### What you need to do:
Emit the entire listing verbatim.

### Provided material:
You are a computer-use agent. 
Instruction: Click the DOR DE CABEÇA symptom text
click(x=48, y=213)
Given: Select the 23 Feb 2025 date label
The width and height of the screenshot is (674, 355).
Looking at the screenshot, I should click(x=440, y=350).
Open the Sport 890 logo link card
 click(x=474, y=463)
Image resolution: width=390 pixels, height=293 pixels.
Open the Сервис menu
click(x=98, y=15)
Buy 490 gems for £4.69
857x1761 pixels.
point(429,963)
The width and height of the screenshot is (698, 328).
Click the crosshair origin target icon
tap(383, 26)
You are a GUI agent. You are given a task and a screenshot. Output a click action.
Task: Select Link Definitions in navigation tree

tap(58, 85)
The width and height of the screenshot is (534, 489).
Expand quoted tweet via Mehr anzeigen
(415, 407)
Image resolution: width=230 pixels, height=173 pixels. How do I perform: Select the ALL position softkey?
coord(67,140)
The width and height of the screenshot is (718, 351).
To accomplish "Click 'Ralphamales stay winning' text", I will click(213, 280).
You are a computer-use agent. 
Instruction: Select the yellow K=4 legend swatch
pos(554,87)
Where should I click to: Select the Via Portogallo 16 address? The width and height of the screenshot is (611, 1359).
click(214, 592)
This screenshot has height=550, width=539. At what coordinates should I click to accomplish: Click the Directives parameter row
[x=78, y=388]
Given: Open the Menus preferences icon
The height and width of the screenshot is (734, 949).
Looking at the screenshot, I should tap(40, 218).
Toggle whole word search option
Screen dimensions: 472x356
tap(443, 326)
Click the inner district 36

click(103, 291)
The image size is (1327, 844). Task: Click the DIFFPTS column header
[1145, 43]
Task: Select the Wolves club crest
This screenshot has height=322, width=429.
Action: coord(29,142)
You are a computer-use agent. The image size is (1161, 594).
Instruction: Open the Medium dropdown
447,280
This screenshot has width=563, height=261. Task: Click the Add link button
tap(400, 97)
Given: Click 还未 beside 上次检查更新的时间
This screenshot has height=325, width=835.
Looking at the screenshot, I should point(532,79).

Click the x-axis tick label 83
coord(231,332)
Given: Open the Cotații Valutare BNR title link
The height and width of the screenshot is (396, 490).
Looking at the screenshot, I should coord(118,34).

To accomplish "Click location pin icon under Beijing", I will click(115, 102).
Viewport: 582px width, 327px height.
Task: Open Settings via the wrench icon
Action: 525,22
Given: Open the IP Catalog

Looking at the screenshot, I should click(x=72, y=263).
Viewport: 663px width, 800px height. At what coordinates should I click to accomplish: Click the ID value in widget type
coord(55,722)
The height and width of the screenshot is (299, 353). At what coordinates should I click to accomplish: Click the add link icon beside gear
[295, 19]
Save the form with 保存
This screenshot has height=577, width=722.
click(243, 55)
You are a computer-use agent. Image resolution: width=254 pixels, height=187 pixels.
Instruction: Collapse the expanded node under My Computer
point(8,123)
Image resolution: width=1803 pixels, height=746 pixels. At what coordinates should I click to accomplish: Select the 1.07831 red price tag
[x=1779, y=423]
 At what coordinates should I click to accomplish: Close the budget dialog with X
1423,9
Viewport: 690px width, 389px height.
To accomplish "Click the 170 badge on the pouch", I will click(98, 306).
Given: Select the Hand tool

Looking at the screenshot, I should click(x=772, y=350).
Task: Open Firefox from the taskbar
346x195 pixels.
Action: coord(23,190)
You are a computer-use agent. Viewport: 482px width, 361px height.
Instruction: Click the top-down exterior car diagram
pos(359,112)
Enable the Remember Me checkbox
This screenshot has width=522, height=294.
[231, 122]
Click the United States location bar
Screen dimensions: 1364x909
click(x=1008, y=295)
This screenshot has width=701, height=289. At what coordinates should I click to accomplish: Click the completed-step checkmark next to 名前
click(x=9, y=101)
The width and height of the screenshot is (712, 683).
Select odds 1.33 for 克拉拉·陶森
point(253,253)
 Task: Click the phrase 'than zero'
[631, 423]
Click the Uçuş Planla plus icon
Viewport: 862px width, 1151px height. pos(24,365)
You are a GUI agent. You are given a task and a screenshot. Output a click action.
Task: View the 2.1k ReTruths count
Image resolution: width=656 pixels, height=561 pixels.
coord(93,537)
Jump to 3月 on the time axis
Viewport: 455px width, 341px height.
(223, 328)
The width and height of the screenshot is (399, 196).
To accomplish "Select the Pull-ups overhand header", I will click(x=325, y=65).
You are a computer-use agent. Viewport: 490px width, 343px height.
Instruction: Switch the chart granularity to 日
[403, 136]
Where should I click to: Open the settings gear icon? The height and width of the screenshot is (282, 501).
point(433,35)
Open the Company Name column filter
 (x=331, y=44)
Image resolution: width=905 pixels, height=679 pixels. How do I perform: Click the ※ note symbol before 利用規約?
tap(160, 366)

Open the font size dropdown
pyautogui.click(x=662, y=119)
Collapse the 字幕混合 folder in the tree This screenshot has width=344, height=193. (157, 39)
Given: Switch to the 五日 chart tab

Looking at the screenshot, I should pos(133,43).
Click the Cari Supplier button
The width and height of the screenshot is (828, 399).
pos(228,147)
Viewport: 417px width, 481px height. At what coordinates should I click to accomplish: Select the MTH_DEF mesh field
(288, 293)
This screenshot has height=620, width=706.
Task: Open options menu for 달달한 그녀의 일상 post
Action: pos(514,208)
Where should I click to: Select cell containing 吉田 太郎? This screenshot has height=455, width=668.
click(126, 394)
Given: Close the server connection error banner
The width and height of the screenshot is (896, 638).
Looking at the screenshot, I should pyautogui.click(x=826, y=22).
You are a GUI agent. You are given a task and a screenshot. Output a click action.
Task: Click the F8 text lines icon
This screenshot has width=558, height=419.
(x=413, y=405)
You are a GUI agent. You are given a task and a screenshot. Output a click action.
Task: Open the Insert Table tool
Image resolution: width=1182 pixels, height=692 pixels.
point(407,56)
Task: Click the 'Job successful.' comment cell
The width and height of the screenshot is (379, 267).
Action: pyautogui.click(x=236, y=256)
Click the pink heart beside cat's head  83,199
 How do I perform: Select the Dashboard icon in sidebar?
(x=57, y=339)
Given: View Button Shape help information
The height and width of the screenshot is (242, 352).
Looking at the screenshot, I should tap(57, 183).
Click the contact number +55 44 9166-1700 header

### Written answer:
You are a computer-use agent. 
Instruction: Click the DOR DE CABEÇA symptom text
click(x=48, y=213)
Given: Select the 23 Feb 2025 date label
The width and height of the screenshot is (674, 355).
Looking at the screenshot, I should click(x=440, y=350).
Open the Sport 890 logo link card
 click(x=474, y=463)
Image resolution: width=390 pixels, height=293 pixels.
Open the Сервис menu
click(x=98, y=15)
Buy 490 gems for £4.69
857x1761 pixels.
point(429,963)
The width and height of the screenshot is (698, 328).
Click the crosshair origin target icon
tap(383, 26)
You are a GUI agent. You are given a task and a screenshot. Output a click action.
Task: Select Link Definitions in navigation tree

tap(58, 85)
The width and height of the screenshot is (534, 489).
Expand quoted tweet via Mehr anzeigen
(415, 407)
Image resolution: width=230 pixels, height=173 pixels. How do I perform: Select the ALL position softkey?
coord(67,140)
The width and height of the screenshot is (718, 351).
To accomplish "Click 'Ralphamales stay winning' text", I will click(213, 280).
You are a computer-use agent. 
Instruction: Select the yellow K=4 legend swatch
pos(554,87)
Where should I click to: Select the Via Portogallo 16 address? The width and height of the screenshot is (611, 1359).
click(214, 592)
This screenshot has height=550, width=539. At what coordinates should I click to accomplish: Click the Directives parameter row
[x=78, y=388]
Given: Open the Menus preferences icon
The height and width of the screenshot is (734, 949).
Looking at the screenshot, I should tap(40, 218).
Toggle whole word search option
Screen dimensions: 472x356
tap(443, 326)
Click the inner district 36

click(103, 291)
The image size is (1327, 844). Task: Click the DIFFPTS column header
[1145, 43]
Task: Select the Wolves club crest
This screenshot has height=322, width=429.
Action: coord(29,142)
You are a computer-use agent. The image size is (1161, 594).
Instruction: Open the Medium dropdown
447,280
This screenshot has width=563, height=261. Task: Click the Add link button
tap(400, 97)
Given: Click 还未 beside 上次检查更新的时间
This screenshot has height=325, width=835.
Looking at the screenshot, I should point(532,79).

Click the x-axis tick label 83
coord(231,332)
Given: Open the Cotații Valutare BNR title link
The height and width of the screenshot is (396, 490).
Looking at the screenshot, I should coord(118,34).

To accomplish "Click location pin icon under Beijing", I will click(115, 102).
Viewport: 582px width, 327px height.
Task: Open Settings via the wrench icon
Action: 525,22
Given: Open the IP Catalog

Looking at the screenshot, I should click(x=72, y=263).
Viewport: 663px width, 800px height. At what coordinates should I click to accomplish: Click the ID value in widget type
coord(55,722)
The height and width of the screenshot is (299, 353). At what coordinates should I click to accomplish: Click the add link icon beside gear
[295, 19]
Save the form with 保存
This screenshot has height=577, width=722.
click(243, 55)
You are a computer-use agent. Image resolution: width=254 pixels, height=187 pixels.
Instruction: Collapse the expanded node under My Computer
point(8,123)
Image resolution: width=1803 pixels, height=746 pixels. At what coordinates should I click to accomplish: Select the 1.07831 red price tag
[x=1779, y=423]
 At what coordinates should I click to accomplish: Close the budget dialog with X
1423,9
Viewport: 690px width, 389px height.
To accomplish "Click the 170 badge on the pouch", I will click(98, 306).
Given: Select the Hand tool

Looking at the screenshot, I should click(x=772, y=350).
Task: Open Firefox from the taskbar
346x195 pixels.
Action: coord(23,190)
You are a computer-use agent. Viewport: 482px width, 361px height.
Instruction: Click the top-down exterior car diagram
pos(359,112)
Enable the Remember Me checkbox
This screenshot has width=522, height=294.
[231, 122]
Click the United States location bar
Screen dimensions: 1364x909
click(x=1008, y=295)
This screenshot has width=701, height=289. At what coordinates should I click to accomplish: Click the completed-step checkmark next to 名前
click(x=9, y=101)
The width and height of the screenshot is (712, 683).
Select odds 1.33 for 克拉拉·陶森
point(253,253)
 Task: Click the phrase 'than zero'
[631, 423]
Click the Uçuş Planla plus icon
Viewport: 862px width, 1151px height. pos(24,365)
You are a GUI agent. You are given a task and a screenshot. Output a click action.
Task: View the 2.1k ReTruths count
Image resolution: width=656 pixels, height=561 pixels.
coord(93,537)
Jump to 3月 on the time axis
Viewport: 455px width, 341px height.
(223, 328)
The width and height of the screenshot is (399, 196).
To accomplish "Select the Pull-ups overhand header", I will click(x=325, y=65).
You are a computer-use agent. Viewport: 490px width, 343px height.
Instruction: Switch the chart granularity to 日
[403, 136]
Where should I click to: Open the settings gear icon? The height and width of the screenshot is (282, 501).
point(433,35)
Open the Company Name column filter
 (x=331, y=44)
Image resolution: width=905 pixels, height=679 pixels. How do I perform: Click the ※ note symbol before 利用規約?
tap(160, 366)

Open the font size dropdown
pyautogui.click(x=662, y=119)
Collapse the 字幕混合 folder in the tree This screenshot has width=344, height=193. (157, 39)
Given: Switch to the 五日 chart tab

Looking at the screenshot, I should pos(133,43).
Click the Cari Supplier button
The width and height of the screenshot is (828, 399).
pos(228,147)
Viewport: 417px width, 481px height. At what coordinates should I click to accomplish: Select the MTH_DEF mesh field
(288, 293)
This screenshot has height=620, width=706.
Task: Open options menu for 달달한 그녀의 일상 post
Action: pos(514,208)
Where should I click to: Select cell containing 吉田 太郎? This screenshot has height=455, width=668.
click(126, 394)
Given: Close the server connection error banner
The width and height of the screenshot is (896, 638).
Looking at the screenshot, I should pyautogui.click(x=826, y=22).
You are a GUI agent. You are given a task and a screenshot. Output a click action.
Task: Click the F8 text lines icon
This screenshot has width=558, height=419.
(x=413, y=405)
You are a GUI agent. You are given a task and a screenshot. Output a click action.
Task: Open the Insert Table tool
Image resolution: width=1182 pixels, height=692 pixels.
point(407,56)
Task: Click the 'Job successful.' comment cell
The width and height of the screenshot is (379, 267).
Action: pyautogui.click(x=236, y=256)
Click the pink heart beside cat's head  83,199
 How do I perform: Select the Dashboard icon in sidebar?
(x=57, y=339)
Given: View Button Shape help information
The height and width of the screenshot is (242, 352).
Looking at the screenshot, I should tap(57, 183).
Click the contact number +55 44 9166-1700 header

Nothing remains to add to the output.